SCC Declines to Distinguish Between Express and Implied Verbal Statements for the Purpose of Hearsay Analysis and Applies a Principled Approach to Admitting Drug Purchase Calls in R v Baldree

In May 2006, two police officers responded to a report of a possible break-and-enter. Inside an apartment they found a pound of marijuana alongside an open safe containing 90 grams of cocaine. Four people were arrested. At the station, a cellphone belonging to one of the detainees rang and was answered by a police officer. During the trial, the officer who had answered the phone testified that the caller had identified the detainee by name and had made a request to purchase marijuana. The detainee was eventually convicted of possession of cocaine and marijuana for the purpose of trafficking.

Despite defense counsel’s objection, the trial judge allowed the officer’s description of the contents of the phone call to be tendered as circumstantial evidence supporting the allegation that the accused was engaged in drug trafficking. The Ontario Court of Appeal was asked to decide whether the phone call was properly admitted as evidence (2012 ONCA 138). Feldman J.A. ruled that the evidence was inadmissible hearsay. Watt J.A., in dissent, determined that the evidence was not hearsay and upheld the conviction. Blair J.A. found that while he was uncertain whether the evidence was hearsay it should have been excluded because it was too prejudicial to warrant consideration. A new trial was ordered. Shortly thereafter, the prosecution was granted leave to appeal to the Supreme Court of Canada. In June 2013, Canada’s highest court ruled that the phone call evidence was inadmissible hearsay and should have been excluded (R v Baldree, 2013 SCC 35 [Baldree]).

WHY WAS IT IMPROPER TO ADMIT THE “DRUG PURCHASE CALL” AS EVIDENCE?

The SCC unanimously decided in Baldree that the phone call evidence was presumptively inadmissible hearsay—a statement tendered to prove the truth of its contents in the absence of a contemporaneous opportunity to cross-examine the declarant. The assertion that the accused was a drug dealer was implicit in the caller’s verbal request to purchase marijuana. Thus, the contents of a verbal assertion by an unknown third party had been tendered as true without the opportunity to test the reliability of the unknown party.

The Court rejected the argument that implied assertions should avoid the hearsay rule. The typical dangers of relying on hearsay evidence—erroneous perception or memory and unintentionally misleading or knowingly false assertions—are operative regardless of whether the assertion is part of the explicit or implicit contents of a verbal communication. While jurisdictions like England and Australia have passed legislation exempting implied assertions from the hearsay rule, Canadian courts have avoided the need for legislative intervention by adopting a more flexible “principled approach” to the exclusion of hearsay evidence. According to the principled approach, drug purchase phone calls may be admissible if they are reliable enough to mitigate the typical dangers associated with hearsay statements and if the evidence is necessary in the sense that reliance on hearsay is the only reasonable option available.

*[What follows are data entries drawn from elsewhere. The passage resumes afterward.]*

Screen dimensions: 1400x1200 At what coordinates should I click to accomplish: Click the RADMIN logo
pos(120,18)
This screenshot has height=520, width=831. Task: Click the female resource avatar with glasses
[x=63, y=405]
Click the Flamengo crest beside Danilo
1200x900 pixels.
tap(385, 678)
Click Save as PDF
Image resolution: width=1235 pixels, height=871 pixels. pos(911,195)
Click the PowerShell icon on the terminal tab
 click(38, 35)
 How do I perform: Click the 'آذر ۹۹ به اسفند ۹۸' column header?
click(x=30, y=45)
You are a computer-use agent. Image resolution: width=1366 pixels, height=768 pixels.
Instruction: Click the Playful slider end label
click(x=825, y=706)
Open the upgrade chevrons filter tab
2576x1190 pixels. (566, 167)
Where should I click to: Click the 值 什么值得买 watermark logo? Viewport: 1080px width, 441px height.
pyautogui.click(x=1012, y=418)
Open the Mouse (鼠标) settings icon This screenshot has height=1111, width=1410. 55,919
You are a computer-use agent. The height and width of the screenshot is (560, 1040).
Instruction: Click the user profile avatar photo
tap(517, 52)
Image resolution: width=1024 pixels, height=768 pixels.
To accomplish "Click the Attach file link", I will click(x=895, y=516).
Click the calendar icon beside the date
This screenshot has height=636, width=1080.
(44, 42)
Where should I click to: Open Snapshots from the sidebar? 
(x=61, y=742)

Eight of nine members of the Court found that the evidence did not meet the necessity standard because the police had failed to explain why they had declined to make any effort to discover the identity of the caller despite the officer’s testimony that the caller had supplied them with an address during the call. The entire Court agreed that while the evidence did not meet the reliability standard in this case, a drug purchase call might meet this standard in other circumstances. For instance, if a significant number of drug purchase calls were made to the same phone, a court may determine the evidence is reliable enough to warrant consideration.

AFTERTHOUGHTS

1. This was a case about verbal communication

Watt J.A. raises potentially valid concerns about an overbroad application of the hearsay rule. Almost any inference from human conduct could be framed as an implied assertion. The SCC was careful to explicitly restrict the scope of its decision to verbal conduct. Non-verbal conduct might amount to an implied assertion tendered to prove the truth of a fact. But, given the scope of Baldree, it would be dangerous to assume that non-verbal conduct would be treated as hearsay, with the possible exception of head nods and other forms of explicitly communicative non-verbal conduct.

2. Hearsay analysis is contextual

Rather than defining a rule or presumption for drug purchase calls, the SCC continues to apply a “principled” approach to hearsay analysis. The concepts of necessity and reliability are tools that judges apply when determining whether the admission of evidence is consistent with the societal interests in truth-seeking and maintaining trial fairness.

3. Necessity has teeth

Baldree suggests that courts continue to place a premium on in-court testimony. The principled approach to exclusion is not an invitation to rely on hearsay evidence. Failure to make reasonable efforts to secure evidence in a manner that allows for contemporaneous cross-examination could be punished by excluding that evidence.

4. Reliability goes to the core of admissibility

The two appellate court judges who ordered a new trial found that the evidence should have been excluded as a matter of judicial gatekeeping (despite the fact that counsel for the accused failed to raise the issue). Even if the question of reliability is not raised as a hearsay issue, unreliable evidence may still be excluded because the probative value of the evidence does not exceed its prejudicial effect.